Again, today we also heard from the great prophet called Isaiah, although there are at least three different authors or groups of authors in the Book of Isaiah. Today we’re in Third Isaiah which is roughly chapters 56 to 66 or the end of the book – this section addresses the community returning from the Babylonian exile. In looking up commentaries for today’s Isaiah 58 reading I was intrigued to learn that two chapters earlier, in Isaiah 56 (3-8) both foreigners and gender nonbinary people are to be included within this new returning community. In the NRSV bible the nonbinary people are eunuchs – and God embraces them all if they follow God’s covenant of seeking righteousness or justice for all. Yes, that theme persists even in this last part of Isaiah, written about three centuries after the beginning of the book – with today’s reading beginning by speaking of removing the yoke, offering food to the hungry, and satisfying the needs of the afflicted. It’s in those kinds of actions that we become like a watered garden – a good image for our dry summer season. God promises to guide us continually (v 11) and satisfy our needs in parched places. Like much of scripture, that should be understood symbolically as well, so here’s one good question for us to reflect on in that sense: what or which are the ‘parched places’ in our lives – not just the outdoor dry gardens, but what is there in our spiritual and/or emotional life that feels dry or parched. What are we thirsting for, besides fluids for our bodies?

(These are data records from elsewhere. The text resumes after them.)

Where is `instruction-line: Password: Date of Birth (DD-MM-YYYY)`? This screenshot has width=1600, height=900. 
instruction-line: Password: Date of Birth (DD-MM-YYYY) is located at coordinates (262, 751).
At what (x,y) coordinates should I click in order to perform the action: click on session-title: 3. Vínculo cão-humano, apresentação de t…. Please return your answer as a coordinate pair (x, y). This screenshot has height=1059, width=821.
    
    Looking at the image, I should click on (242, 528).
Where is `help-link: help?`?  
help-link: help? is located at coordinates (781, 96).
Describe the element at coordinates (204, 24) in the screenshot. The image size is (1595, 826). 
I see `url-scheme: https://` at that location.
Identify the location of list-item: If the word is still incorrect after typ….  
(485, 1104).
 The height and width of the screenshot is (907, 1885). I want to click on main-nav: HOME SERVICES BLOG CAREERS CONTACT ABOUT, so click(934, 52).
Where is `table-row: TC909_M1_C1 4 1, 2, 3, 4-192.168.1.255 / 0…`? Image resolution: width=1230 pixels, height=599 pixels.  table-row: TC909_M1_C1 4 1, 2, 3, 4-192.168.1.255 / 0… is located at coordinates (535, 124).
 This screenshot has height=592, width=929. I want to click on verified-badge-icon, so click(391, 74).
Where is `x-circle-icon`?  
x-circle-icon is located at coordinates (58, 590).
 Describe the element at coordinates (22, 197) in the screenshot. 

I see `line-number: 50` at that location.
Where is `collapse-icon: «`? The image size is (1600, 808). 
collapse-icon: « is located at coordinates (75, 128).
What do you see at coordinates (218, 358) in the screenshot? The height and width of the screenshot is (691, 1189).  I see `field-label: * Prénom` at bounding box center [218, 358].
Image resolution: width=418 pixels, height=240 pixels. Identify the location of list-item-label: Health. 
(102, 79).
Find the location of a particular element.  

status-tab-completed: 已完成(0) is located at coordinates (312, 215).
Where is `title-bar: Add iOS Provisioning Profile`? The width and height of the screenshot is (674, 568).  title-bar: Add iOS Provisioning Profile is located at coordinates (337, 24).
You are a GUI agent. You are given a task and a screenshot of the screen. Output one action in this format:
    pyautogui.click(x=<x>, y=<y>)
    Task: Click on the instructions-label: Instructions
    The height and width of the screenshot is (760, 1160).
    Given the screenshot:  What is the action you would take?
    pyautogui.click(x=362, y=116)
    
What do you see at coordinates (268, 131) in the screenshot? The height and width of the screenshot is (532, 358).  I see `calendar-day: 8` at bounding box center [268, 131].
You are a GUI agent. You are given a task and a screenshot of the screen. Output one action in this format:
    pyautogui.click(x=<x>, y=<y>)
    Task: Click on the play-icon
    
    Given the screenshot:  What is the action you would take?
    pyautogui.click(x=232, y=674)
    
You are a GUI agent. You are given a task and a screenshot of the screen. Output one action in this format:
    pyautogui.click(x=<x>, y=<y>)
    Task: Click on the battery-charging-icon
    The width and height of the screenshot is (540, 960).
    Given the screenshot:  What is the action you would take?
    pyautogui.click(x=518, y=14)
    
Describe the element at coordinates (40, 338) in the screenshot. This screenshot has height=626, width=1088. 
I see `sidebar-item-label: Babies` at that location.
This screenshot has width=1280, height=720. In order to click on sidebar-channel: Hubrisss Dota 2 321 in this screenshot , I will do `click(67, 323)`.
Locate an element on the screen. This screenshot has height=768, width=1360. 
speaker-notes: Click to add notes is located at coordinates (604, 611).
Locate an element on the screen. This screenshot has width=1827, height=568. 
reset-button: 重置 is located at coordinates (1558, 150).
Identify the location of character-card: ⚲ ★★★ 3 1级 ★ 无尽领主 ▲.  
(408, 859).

God cares about our needs – the places or situations where we might feel lonely or isolated or in pain, or longing for the companionship of others. Many of us would like to see more of our grandchildren or other family members, for example. Or perhaps we’re thirsting or wishing for a life of more meaningful activity – wishing we could be more useful in our world. I’m reminded here of a much beloved idea of the recently deceased great theologian Frederick Buechner: ‘The place God calls you to (or your vocation) is where your greatest joy meets the world’s greatest need.’ There are different versions of this quote since he said it often in differing ways, but fundamentally Buechner is saying that our God-given gifts and talents are meant to serve the needs of God’s world. This can be seen as quite counter-cultural in a society that encourages so much focus on me-me-me … instead of the wider community.
Self-centeredness, or being a slave to the ego, has not brought people any real happiness, and has greatly harmed the world, rather than helped it. I don’t know about you, but I hate all those Facebook memes about the so-called importance of being yourself. A wise neighbourhood bumper sticker says: Always remember that you are unique, just like everyone else. After healing the woman bent double on the sabbath day, Jesus gets in trouble for breaking the rule about not working on the sabbath. He rightly replies that people even take care of the basic needs of their animals on the sabbath, so why not do the crucially necessary work of freeing people from their yokes and constrictions? As I may have mentioned before, my poor father suffered so much from the idea of not being allowed to work on Sunday. His passion was woodworking, but all week he had to be a manual labourer at the railroad, so he HATED sitting on the sofa on Sundays instead of being downstairs in his carpentry workshop. If only he could have understood this as enriching the world – indeed he only made useful things, like the forty year-old desk, at which I sit to write these sermons.
In our Isaiah reading today we hear God saying that trampling the sabbath (v13) happens when we merely pursue or serve our own interests or affairs – going our own ways, rather than seeing how we might better serve the world’s needs. May we too, like the woman Jesus heals, stand up straight and let God’s glory touch our faces – honouring God by seeing how we can better place who we are and what we have -- at God’s disposal for healing the world. May it be so, Amen.